▸ **The problem**:
Reproduce word for word the part of the passage on borderline personality disorder criteria that begins at the words "Examining the pattern" and ends after the words "variance covariate effects.".

▸ **Passage for review**:

######

Examining the pattern of all BPD factor loadings (Fig. 2a), no differential moderation was detected for eight of the nine criteria. For these eight criteria, median bootstrapped factor loadings ranged between about 0.50 and 0.75. The impulsivity criterion was differentially moderated by sex and an age by sex interaction. For males, the factor loading is not differentially moderated by age (line connecting points 1 and 2 is flat). However, for females, the factor loading unexpectedly changes with age. In young females, the impulsivity criterion discriminates among individuals differenced on the BPD factor poorly, with a factor loading of about 0.30. Discrimination increases with age so that for the oldest females in the sample, this criterion distinguishes more sharply in females, compared to males, than would be expected based on the estimated factor mean and variance covariate effects.

Differential moderation effects for thresholds are shown in Fig. 2b. Two general features are noted. First, the individual BPD criteria differ in their location on the BPD factor. The ‘identity disturbance’ criterion is most informative at higher scores on the factor whereas, for example, the ‘affective instability’ functions optimally at lower levels of the factor. Second, in this population-based sample, all criteria primarily distinguish among BPD factor scores above the mean (i.e. the zero point on the factor scale) and tend to operate within a fairly restricted region between about 1.6 and 3.0.

Seven of the nine BPD criterion showed no differential moderation. The criterion of ‘affective instability’ had a significant but modest differential sex effect, with men reporting less affective instability compared to women, given the same BPD factor level conditional on the factor-level covariate effects. For the impulsivity criterion, differential moderation was pronounced and more complex. There was no differential age moderation for males (i.e. points 1 and 2 are identical). Indeed, for males, it was the most commonly reported BPD criterion. However, for young females with a given factor level conditional on factor covariate effects, this behavioral feature was differentially reported less often (i.e. higher threshold) compared to young males. This male—female discrepancy for reporting impulsivity increases disproportionately even more with age. Combined with the differential moderation effects on the factor loading, the impulsivity criterion displayed a particularly egregious form of differential functioning that impacted and altered the age by sex interaction effect on the factor mean.

######

▸ **The data**:
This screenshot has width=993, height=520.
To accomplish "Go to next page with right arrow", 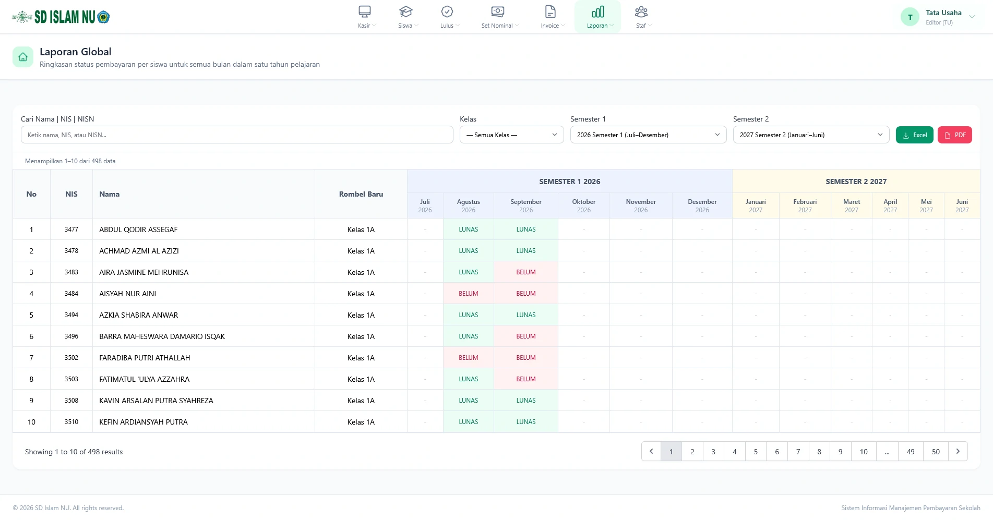I will pos(958,452).
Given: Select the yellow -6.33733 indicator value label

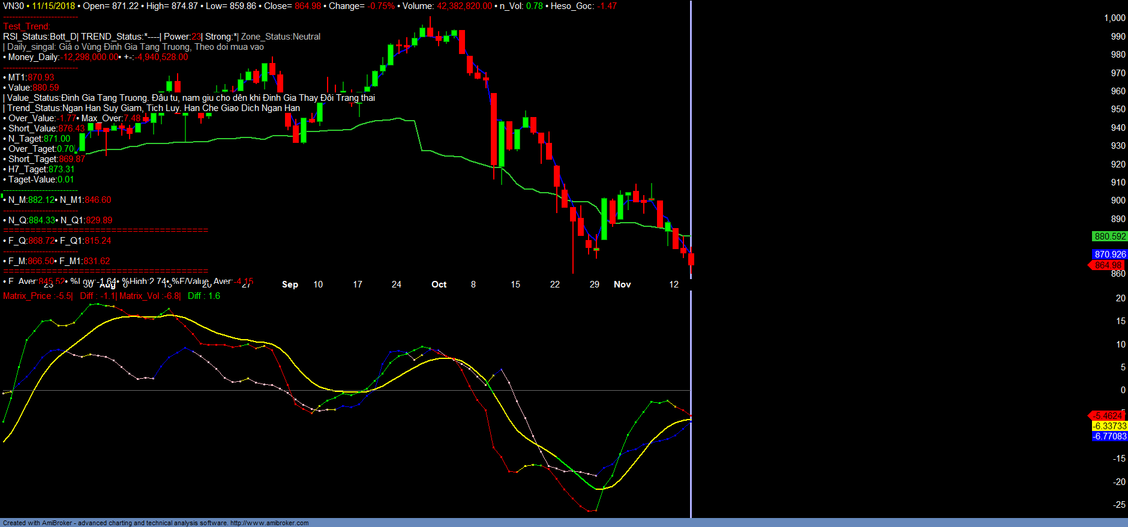Looking at the screenshot, I should click(x=1109, y=426).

######

▸ **Written reply**:
Examining the pattern of all BPD factor loadings (Fig. 2a), no differential moderation was detected for eight of the nine criteria. For these eight criteria, median bootstrapped factor loadings ranged between about 0.50 and 0.75. The impulsivity criterion was differentially moderated by sex and an age by sex interaction. For males, the factor loading is not differentially moderated by age (line connecting points 1 and 2 is flat). However, for females, the factor loading unexpectedly changes with age. In young females, the impulsivity criterion discriminates among individuals differenced on the BPD factor poorly, with a factor loading of about 0.30. Discrimination increases with age so that for the oldest females in the sample, this criterion distinguishes more sharply in females, compared to males, than would be expected based on the estimated factor mean and variance covariate effects.